How to query a JSON Lines file

To query a JSON Lines file, use clickhouse local. It runs SQL directly on files from the command line, with no server to install. It's part of ClickHouse, so the same query scales to billions of rows when you outgrow your laptop.

Install it with clickhousectl:

1curl https://clickhouse.com/cli | sh   # install clickhousectl
2clickhousectl local use latest         # download ClickHouse and put it on your PATH

Then query the file directly:

1clickhouse local -q "SELECT * FROM file('events.jsonl') LIMIT 5"

12026-01-01 00:00:00	1	GB	click	5	1
22026-01-01 01:00:00	2	US	view	6.01	2
32026-01-01 02:00:00	3	DE	purchase	7.02	3
42026-01-01 03:00:00	4	FR	refund	8.03	4
52026-01-01 04:00:00	5	IN	click	9.04	5

The .jsonl extension maps to ClickHouse's JSONEachRow format, which reads each line's keys as column names and infers the types from the values. The file is queried in place with no import step.

Prefer Python? See How to read a JSONL file in Python and query it with SQL for the same queries against a pandas DataFrame.

See the schema without declaring one

Each line is a self-describing JSON object, so you never write CREATE TABLE. DESCRIBE prints the column names taken from the keys and the types ClickHouse inferred from the values:

1clickhouse local -q "DESCRIBE file('events.jsonl')"

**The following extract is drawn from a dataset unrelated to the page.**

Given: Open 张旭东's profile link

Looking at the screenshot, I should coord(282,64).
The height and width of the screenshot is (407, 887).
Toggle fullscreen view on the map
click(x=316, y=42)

1event_time	Nullable(DateTime)
2user_id	Nullable(Int64)
3country	Nullable(String)
4event_type	Nullable(String)
5revenue	Nullable(Float64)
6quantity	Nullable(Int64)

The keys gave the names; the values gave the types. Columns are Nullable because inference allows for missing keys: if a line omits a field, that row reads back as null instead of failing the parse.

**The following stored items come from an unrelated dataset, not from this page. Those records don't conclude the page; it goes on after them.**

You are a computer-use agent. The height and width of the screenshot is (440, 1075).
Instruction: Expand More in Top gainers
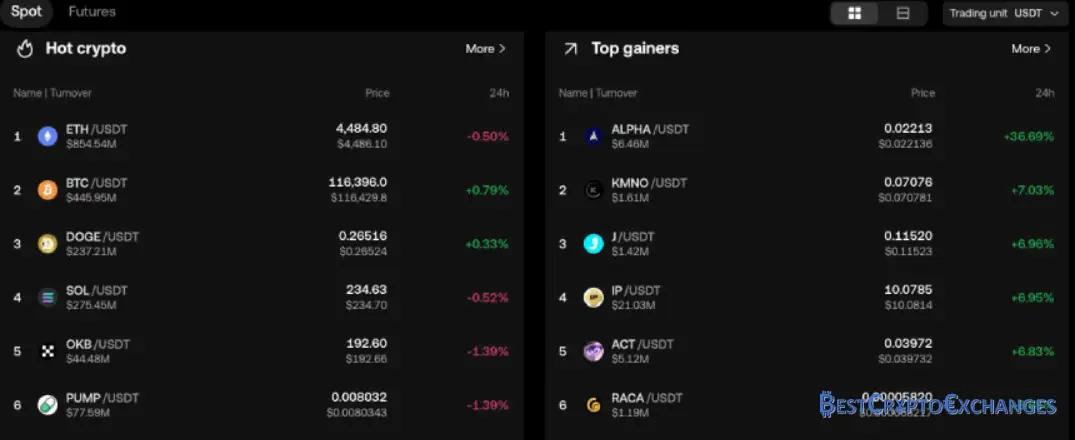pyautogui.click(x=1031, y=48)
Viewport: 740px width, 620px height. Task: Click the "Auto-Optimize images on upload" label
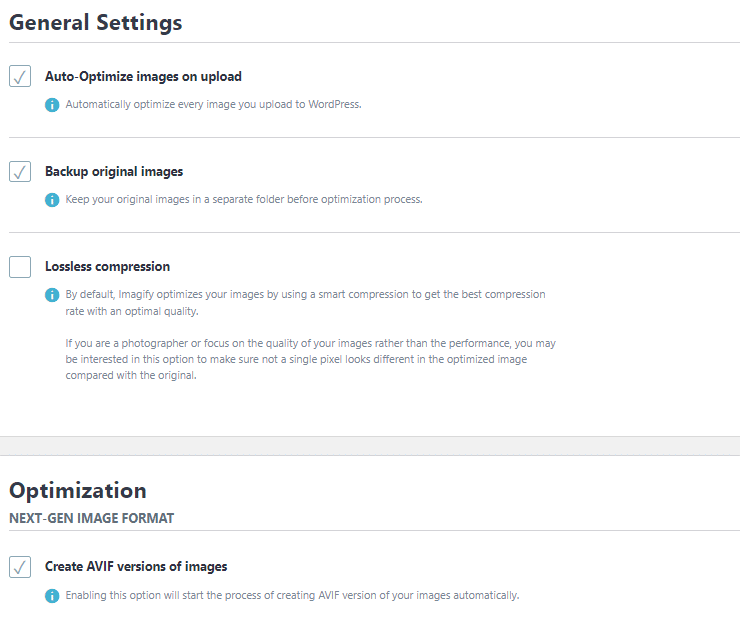click(143, 76)
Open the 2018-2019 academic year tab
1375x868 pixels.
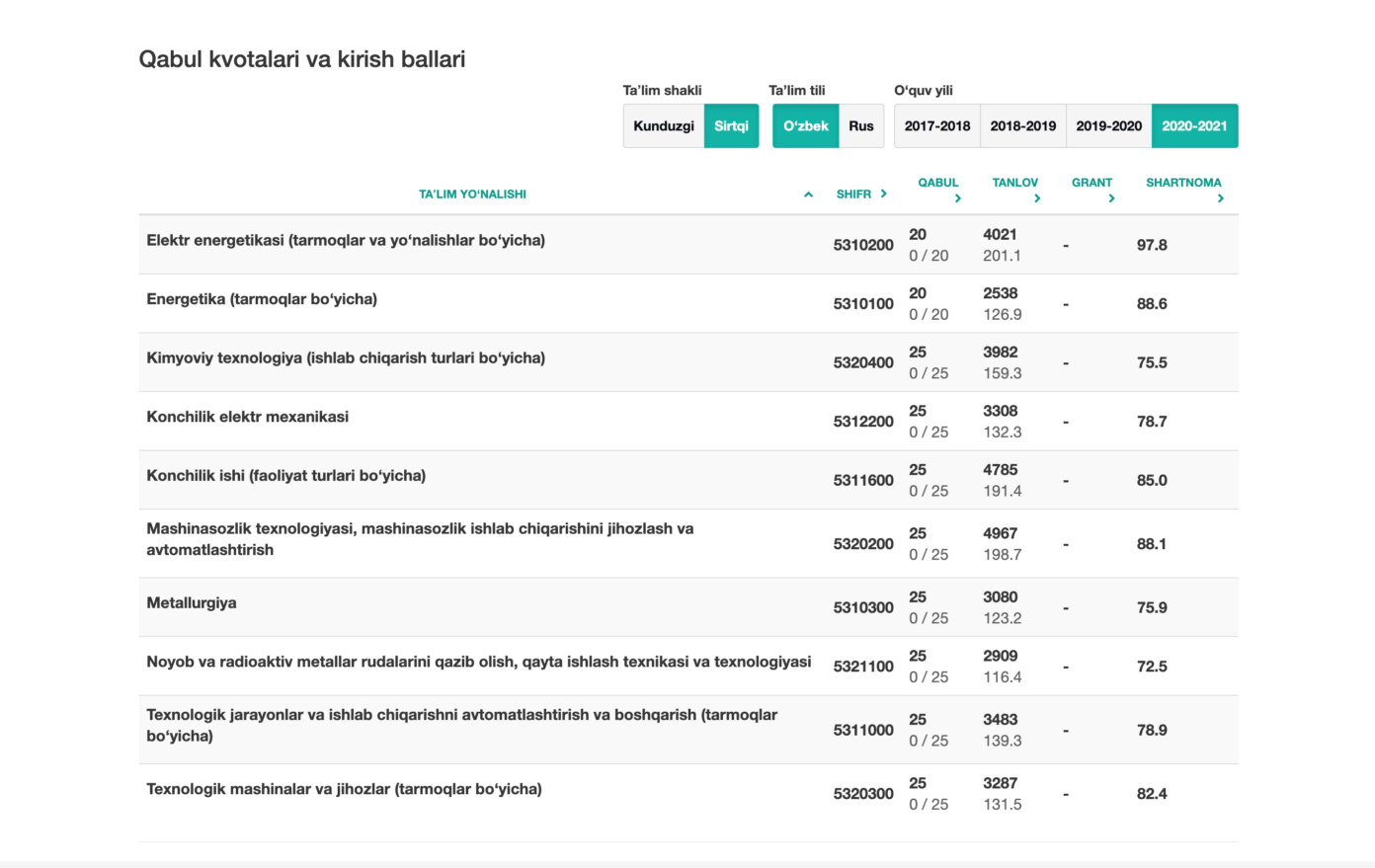pos(1023,125)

Because the file is a table, the full SQL surface works on it (WHERE, GROUP BY, aggregate functions, window functions, joins) with no load step in between:

1clickhouse local -q "
2SELECT
3  country,
4  count()                 AS events,
5  round(sum(revenue), 2)  AS revenue,
6  round(avg(quantity), 2) AS avg_qty
7FROM file('events.jsonl')
8GROUP BY country
9ORDER BY revenue DESC"

1US	4	60.4	3.5
2GB	4	56.36	2.5
3AU	3	48.33	2
4IN	3	45.3	2.67
5FR	3	42.27	3.33
6DE	3	39.24	4

This is the everyday workflow: open a terminal, run one query against the file, read the answer.

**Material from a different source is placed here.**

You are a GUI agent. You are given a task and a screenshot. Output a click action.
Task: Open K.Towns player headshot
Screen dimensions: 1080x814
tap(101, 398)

JSONL, NDJSON, and JSON Lines are the same format

These three names describe the same thing: one JSON object per line, newline-delimited. JSONL is the common file extension, NDJSON ("newline-delimited JSON") is the spec name, and "JSON Lines" is the human-readable label. ClickHouse reads all of them with JSONEachRow, and the .ndjson extension maps to it exactly like .jsonl:

1clickhouse local -q "SELECT count() FROM file('events.ndjson')"

So if your tool emits .ndjson, query it the same way. (See what is NDJSON for the format background, and the NDJSON and JSONL versions of this guide, which are the same recipe under their own names.)

This is the one place JSON Lines trips people up versus a plain .json file. A .json file usually holds a single JSON value: one big array or one object spanning many lines. JSON Lines is the opposite: many independent objects, one per line, and no enclosing brackets or commas between them. That difference is why JSON Lines streams and appends cleanly (you can tail -f it or cat two files together) while a single JSON array does not. If your data is actually one array or one nested document, see run SQL on a JSON file and query nested JSON with SQL instead.

Name the format for odd extensions

The .jsonl and .ndjson extensions are auto-detected. If your file ends in something else (.txt, .log, no extension at all) ClickHouse can't guess, so name the format as the second argument to file():

1clickhouse local -q "SELECT count() FROM file('events.txt', JSONEachRow)"

JSONEachRow also reads a top-level array

JSONEachRow will also parse a file that is one top-level JSON array, treating each element as a row. So an API response saved as [{...},{...}] queries the same way, no reshaping first:

1clickhouse local -q "SELECT * FROM file('array.json', JSONEachRow)"

11	GB
22	US

One format reads both the line-delimited form and the single-array form, which covers most JSON you'll be handed.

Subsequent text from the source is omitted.